It is true. There are some pretty good baseball players on the Phillies roster. Unfortunately for the Phillies, those pretty good players have contracts that scare away potential trade partners. As we know by now and as was discussed at length everywhere from the local media to the national analysts on MLB Network and beyond yesterday, the Phillies have given plyers contracts far and above what any player may be valued at on the market. Amaro suggests the Phillies are not overvaluing their players, but that is exactly what they have done by determining the market themselves. David Murphy of The Philadelphia Daily News has an excellent takedown of the Amaro economics in play and just how the Phillies set themselves up for disaster.

I was not expecting much from the Phillies on Thursday, although I am surprised te club was not able to move Marlon Byrd or Antonio Bastardo. I had no expectation Ryan Howard, Jonathan Papelbon, Cole Hamels, Jimmy Rollins, Cliff Lee or Chase Utley were going anywhere whether because of price tags as high as Mount Everest or no-trade clauses. Vesting options kill deals, and that was the toughest hurdle for the Phillies to clear in receiving any aggressive interest from the rest of baseball. That responsibility falls on Amaro, but ownership needs to realize this as well.

In fairness, I think there is a case for standing firm with the roster if the deals and offers to make their way to Amaro’s inbox do nothing to help the Phillies dig out of the hole that has been dug. If the plan was to buy out of contracts anyway possible, then the Phillies would have moved some players yesterday, I believe, but with diminishing attendance the Phillies must be wise with the budget. Forget for a moment that I am asking you to consider this organization is capable of managing a budget in this way, and forget who is responsible for the situation in place. If you just look at the situation facing the Phillies yesterday, regardless of how it got there, maybe the Phillies were wise to stay put at the deadline.

It would be unwise to move players if nothing is coming back in return. The Phillies are in need of players with a potential future at the big league level. If the prospects offered in return are not being offered, maybe it is best to hold off on any moves. It would be unwise for the Phillies to commit to paying off contracts in order to convince other teams to make a move, if the right ingredients are not coming to Philadelphia in return. On the surface, the Phillies failing to make any moves on Thursday is a letdown, but there is still time for something to happen. It is not as though the Phillies were going anywhere this season anyway, but now the Phillies will have to see if they can make any moves through the waiver deadline this month.
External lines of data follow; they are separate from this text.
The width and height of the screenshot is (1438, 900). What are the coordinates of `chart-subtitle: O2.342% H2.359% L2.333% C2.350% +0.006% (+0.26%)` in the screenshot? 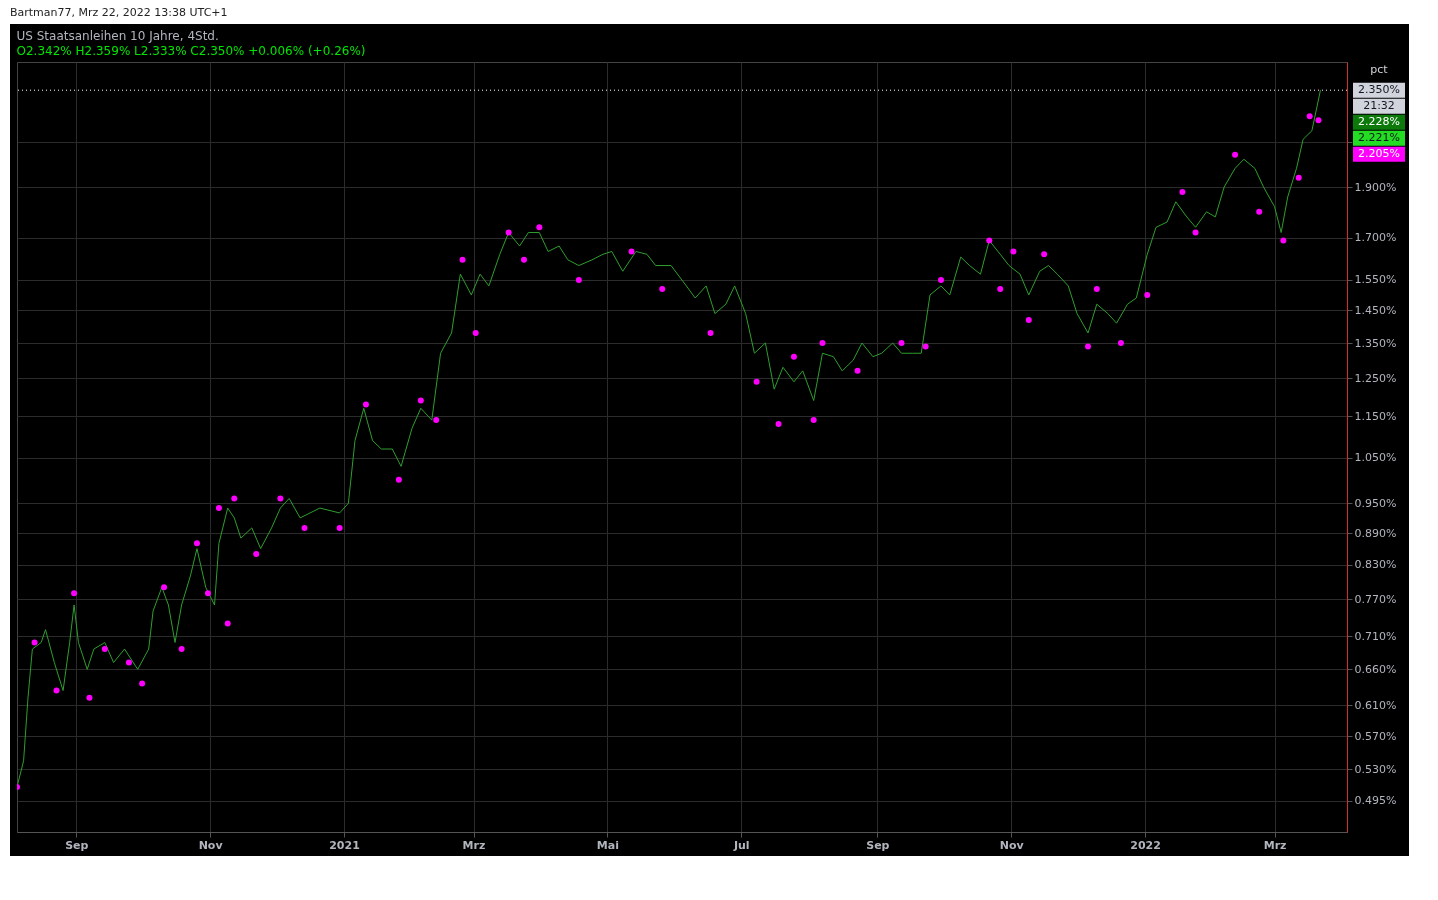 It's located at (191, 51).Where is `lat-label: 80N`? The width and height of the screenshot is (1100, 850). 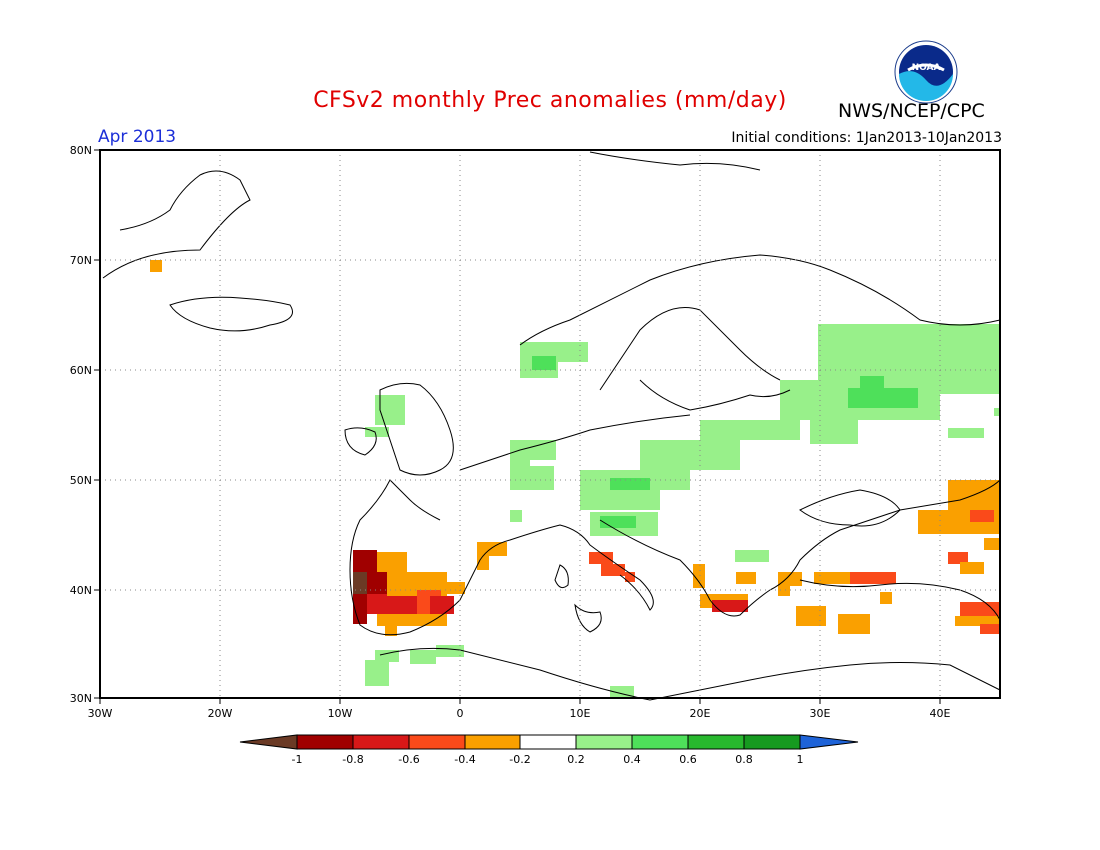 lat-label: 80N is located at coordinates (81, 150). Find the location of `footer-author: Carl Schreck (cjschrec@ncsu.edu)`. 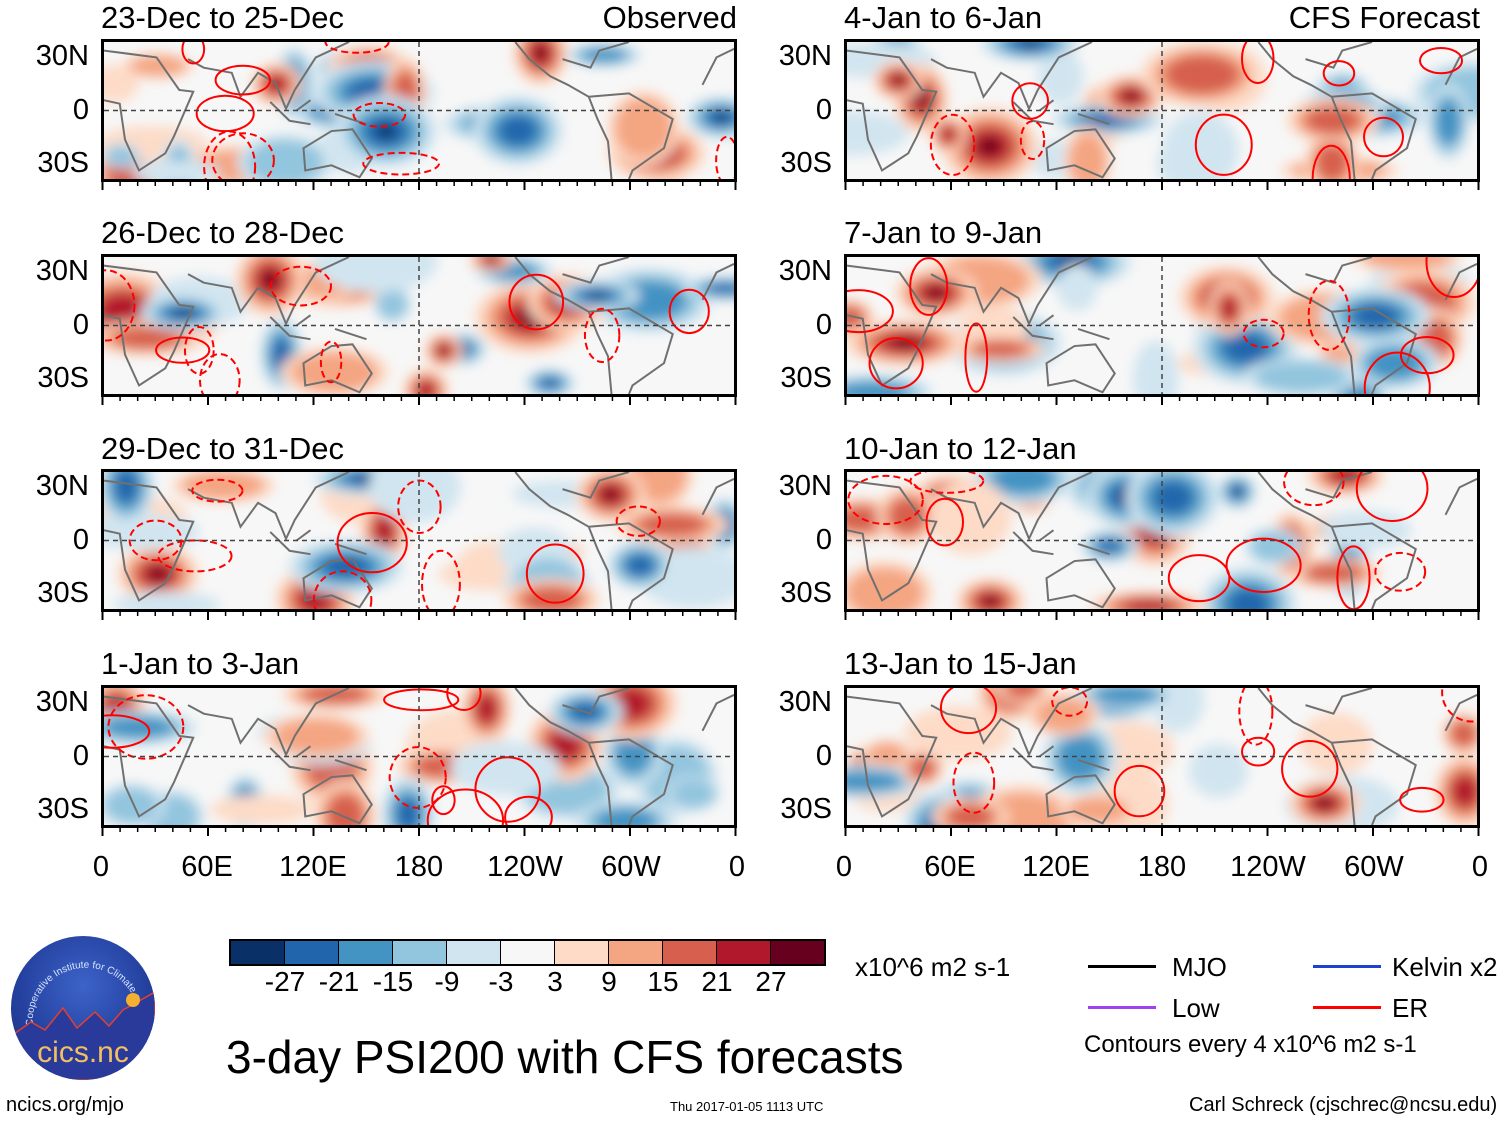

footer-author: Carl Schreck (cjschrec@ncsu.edu) is located at coordinates (1344, 1105).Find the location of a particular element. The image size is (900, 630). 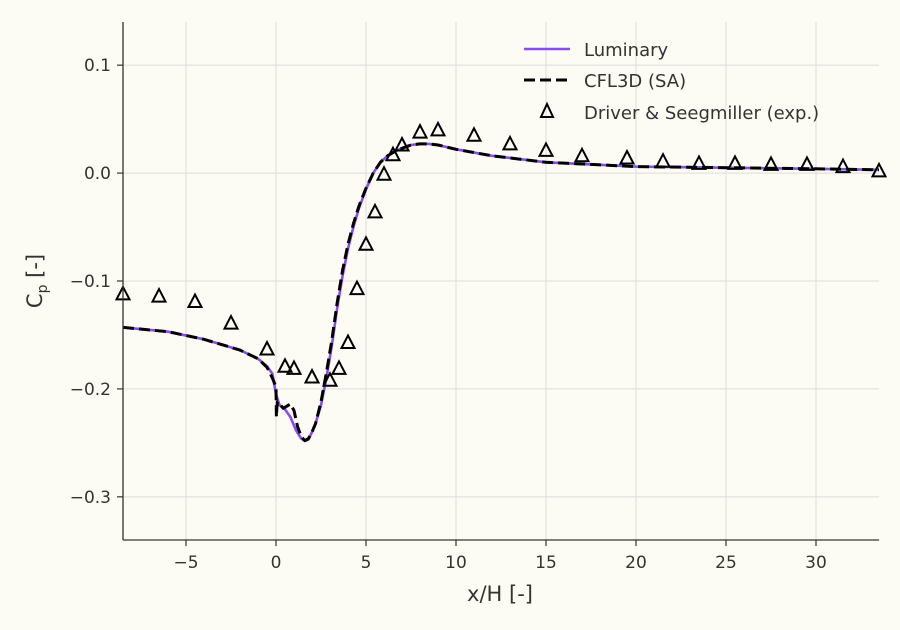

y-axis-label: Cp [-] is located at coordinates (37, 281).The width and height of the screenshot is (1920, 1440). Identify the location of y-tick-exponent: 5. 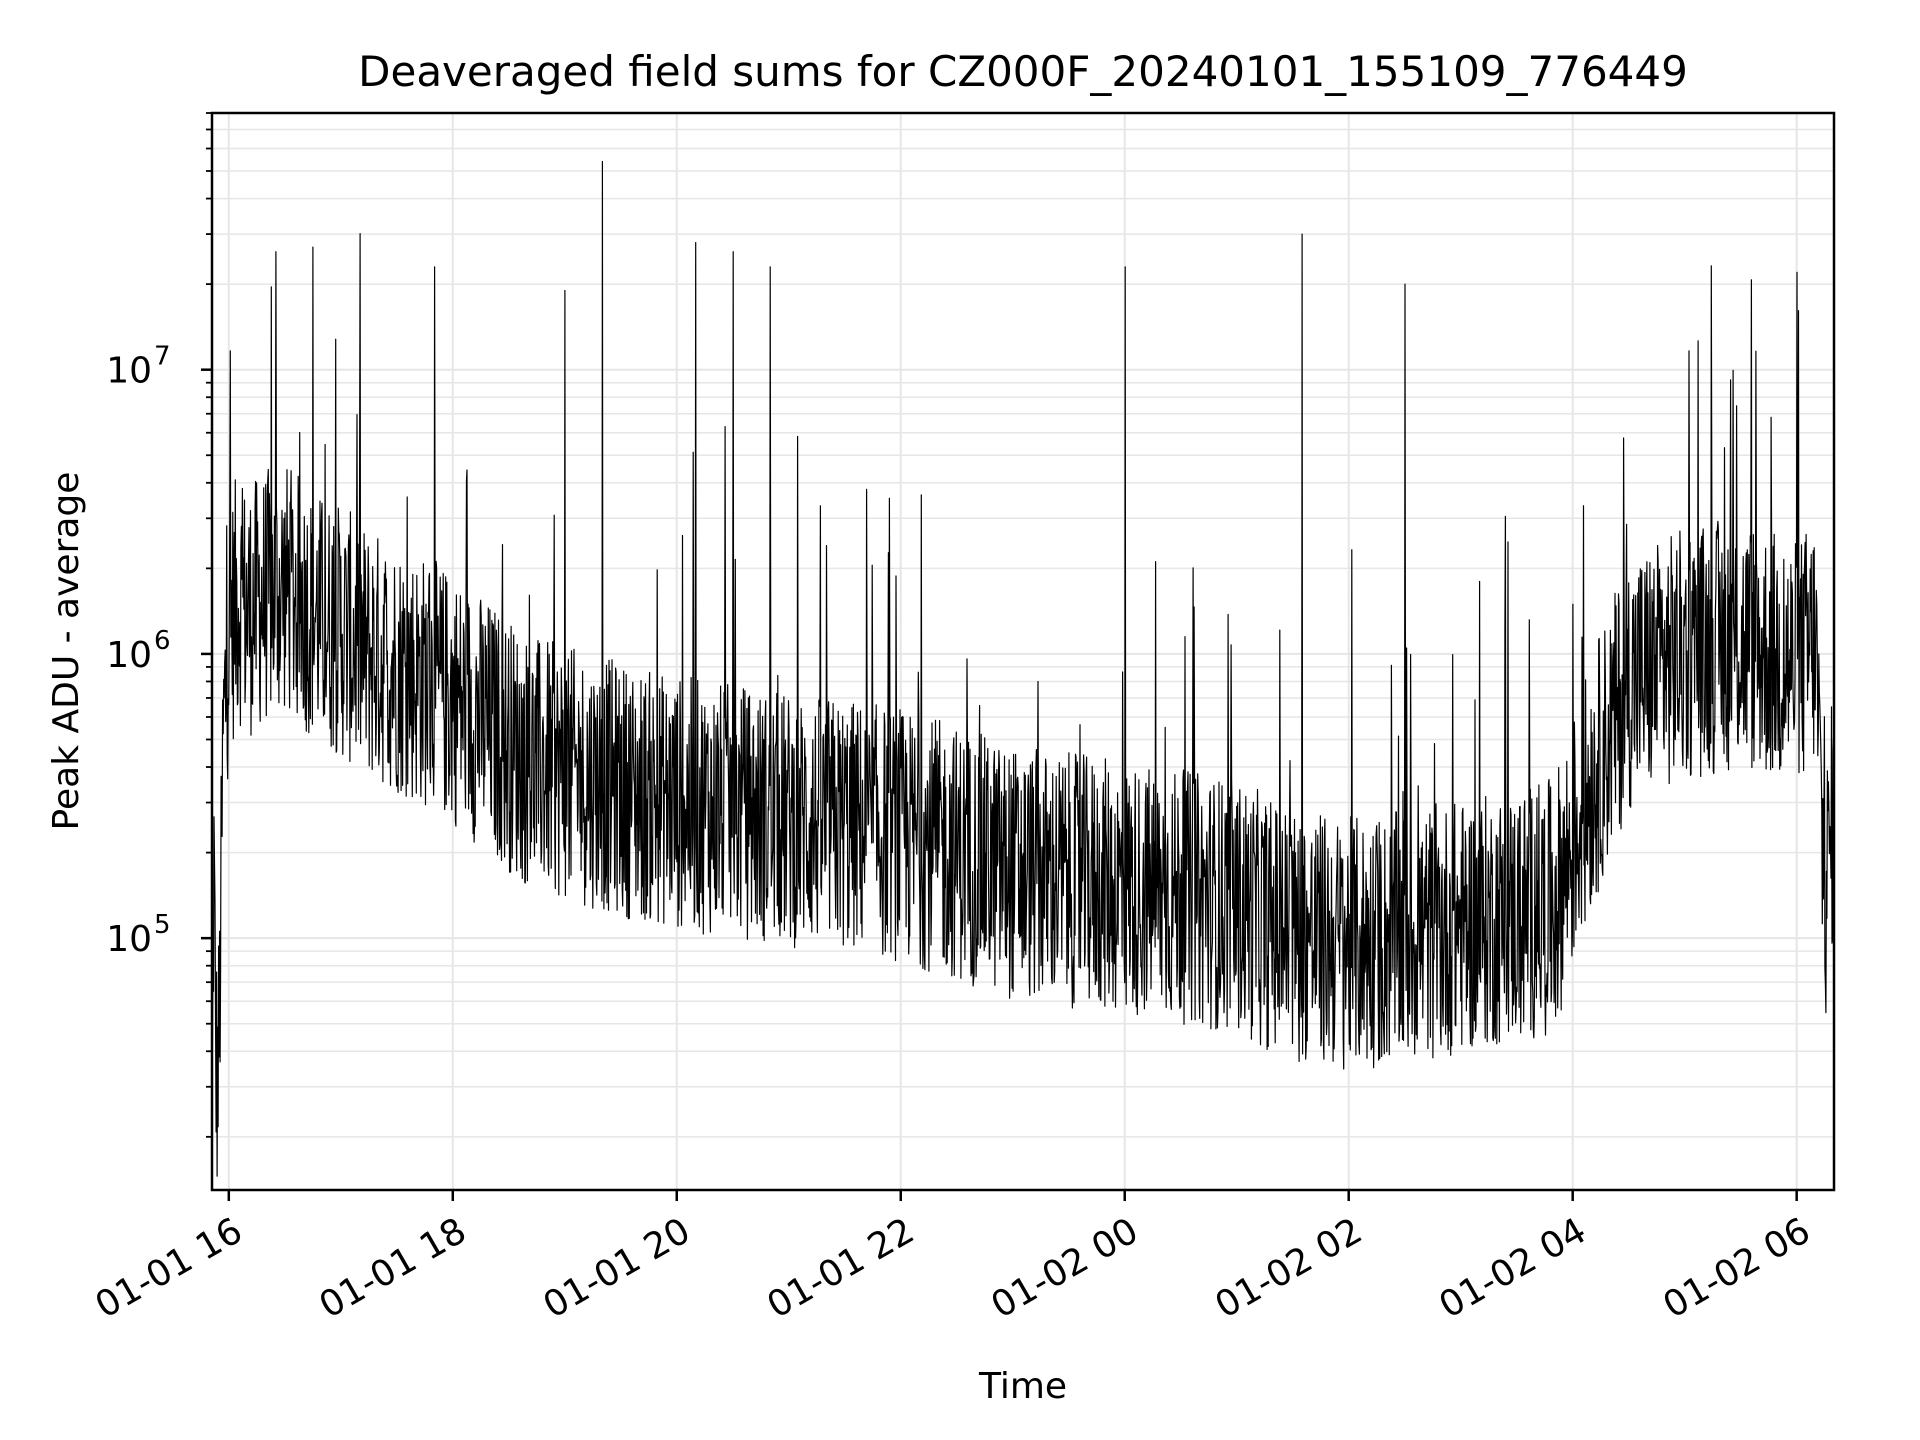
(162, 925).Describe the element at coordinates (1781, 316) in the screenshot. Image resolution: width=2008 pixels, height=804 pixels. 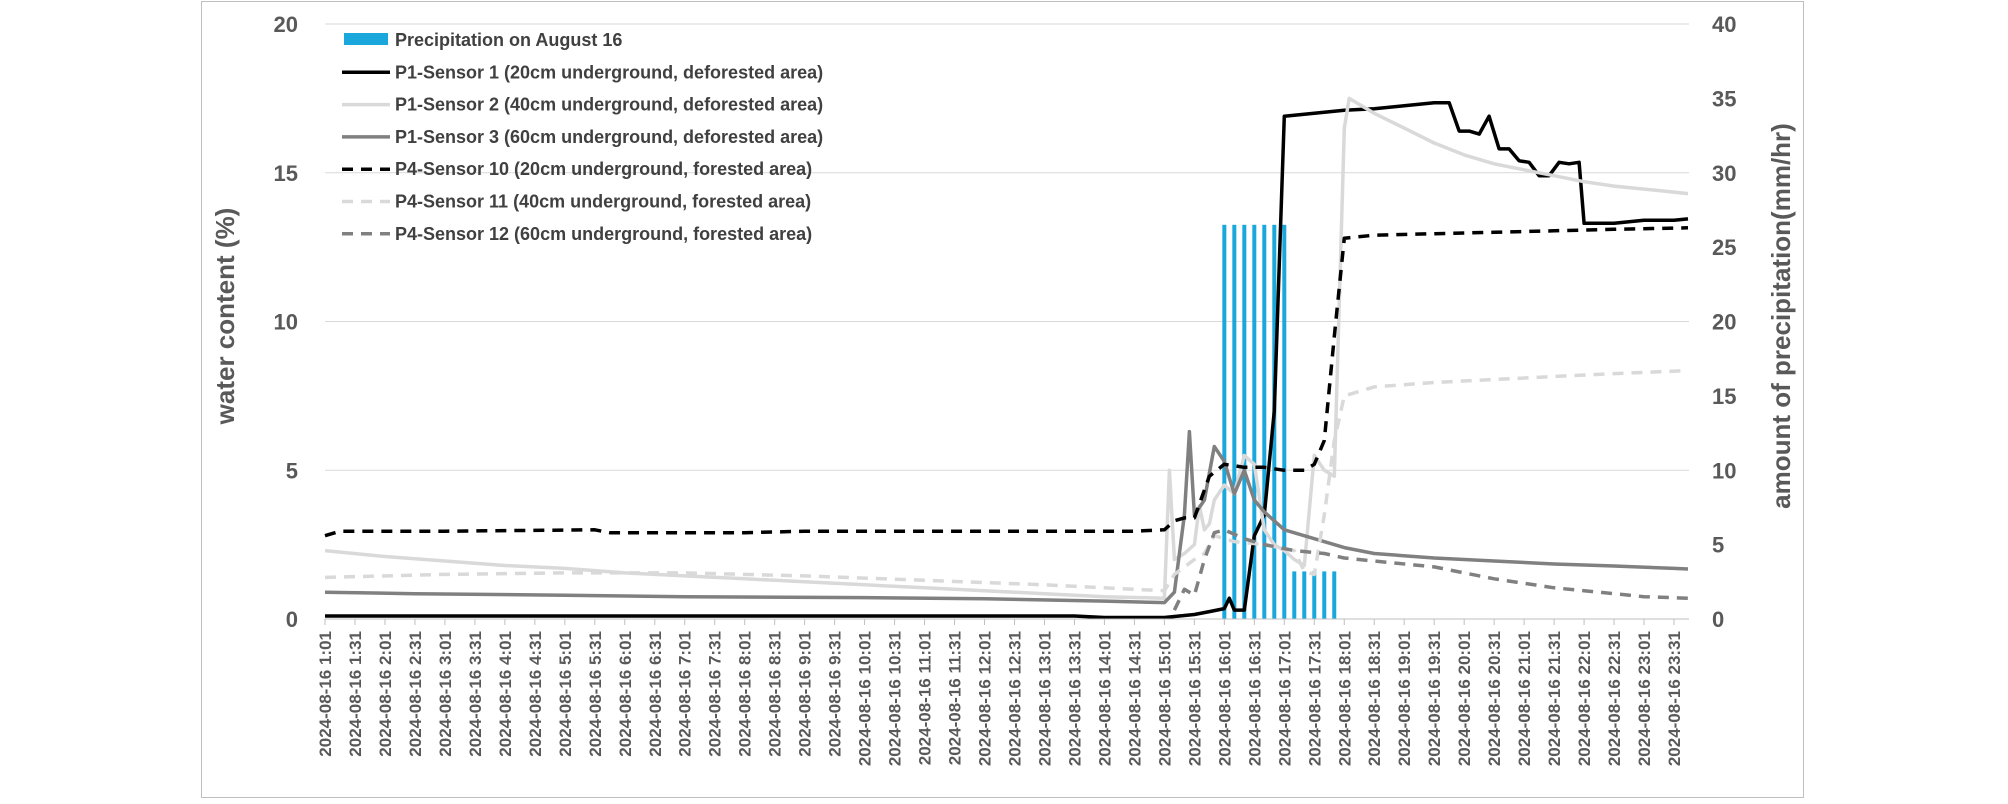
I see `y-axis-right-title: amount of precipitation(mm/hr)` at that location.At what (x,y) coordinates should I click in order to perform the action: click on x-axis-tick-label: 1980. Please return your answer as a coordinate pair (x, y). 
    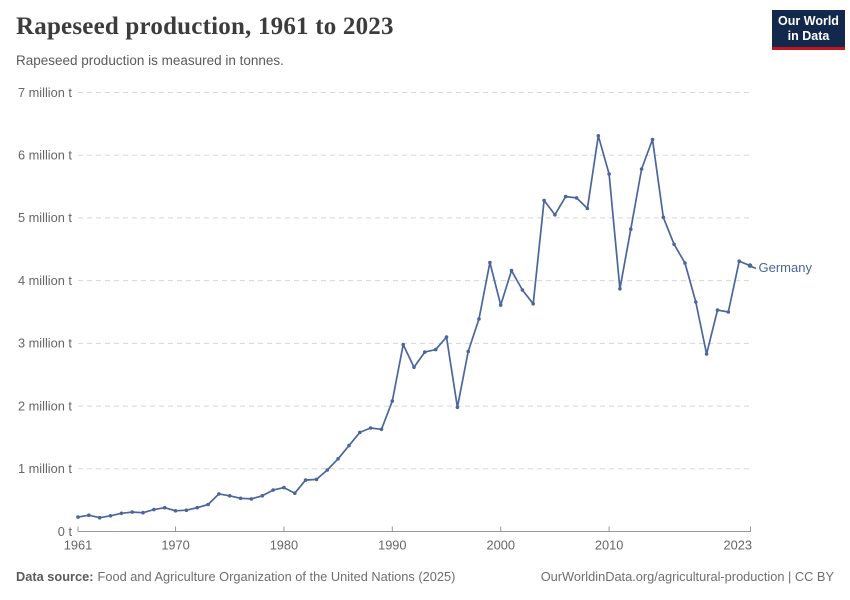
    Looking at the image, I should click on (284, 546).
I do not wish this for anyone involved. I actually sort of like Amaro, and I love his story going from bat boy to player to general manager of the Phillies. What should be a great story does not appear to have a happy ending in the script. Amaro is getting slammed for Thursday’s inactivity, and it is justified. The problems the Phillies faced on Thursday at the deadline were years in the making, not from a lack of trying to do anything on Thursday. No matter how you look at it, Amaro may be running out of time to find a way to convince everybody else they are wrong.